México y Estados Unidos inauguran planta contra el Gusano Barrenador en Chiapas
Metapa, Chiapas.— La presidenta Claudia Sheinbaum, junto al embajador estadounidense Ronald Johnson y la secretaria de Agricultura de EE.UU., Brooke L. Rollins, inauguraron una planta para la producción de moscas estériles destinada a combatir el Gusano Barrenador, una plaga que amenaza al sector ganadero y agrícola.
La planta inició con una inversión conjunta de 61 millones de dólares.
El embajador Johnson anunció que el gobierno de Donald Trump invertirá 84 millones de dólares adicionales para reforzar la cooperación.
El objetivo es evitar pérdidas de hasta 700 millones de dólares anuales en el sector agrícola estadounidense y casi 2 mil millones en impactos económicos.
La planta tendrá capacidad para producir 100 millones de insectos estériles por semana, sumándose a los 100 millones que ya genera la planta COPEG en Panamá.
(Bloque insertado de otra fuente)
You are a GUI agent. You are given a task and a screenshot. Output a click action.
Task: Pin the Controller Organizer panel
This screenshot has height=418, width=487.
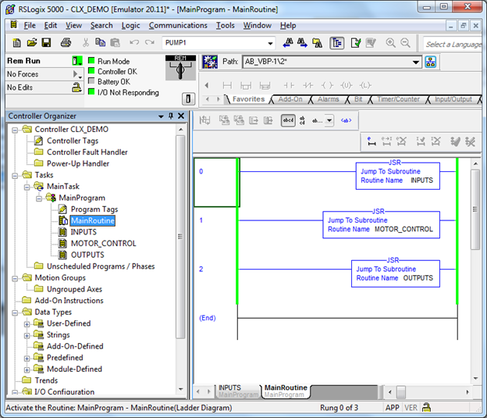point(171,116)
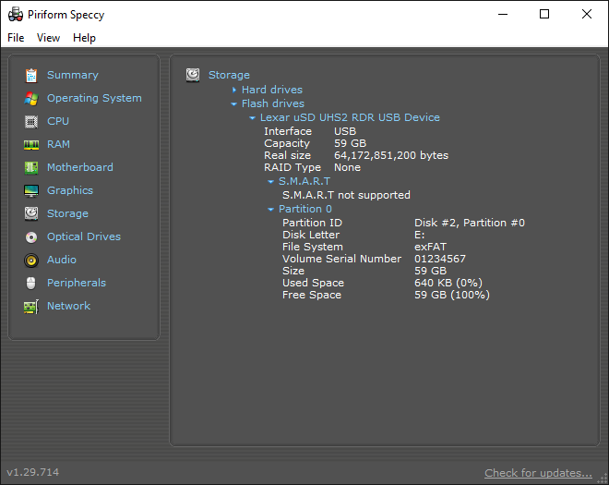
Task: Collapse the Partition 0 details
Action: tap(271, 210)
Lectura política y diplomática
Sheinbaum destacó que la cooperación es más importante que la confrontación: “Las enfermedades animales, las plagas y los retos de la seguridad alimentaria no conocen fronteras”.
El mensaje desde Chiapas busca proyectar la idea de que la cooperación entre países soberanos es más poderosa que los conflictos.
El acto se da en un contexto de tensiones bilaterales en otros frentes, pero muestra un espacio de entendimiento estratégico en materia agrícola y sanitaria.
Comentario
De la confrontación al gusano barrenador: México y EE.UU. encontraron un enemigo común que no reclama soberanía ni elecciones. En otras palabras, la plaga une lo que la política divide.
La planta en Chiapas es más que un proyecto sanitario; es un símbolo de cooperación que Sheinbaum y Washington exhiben como prueba de que, al menos frente a las plagas, la alianza funciona.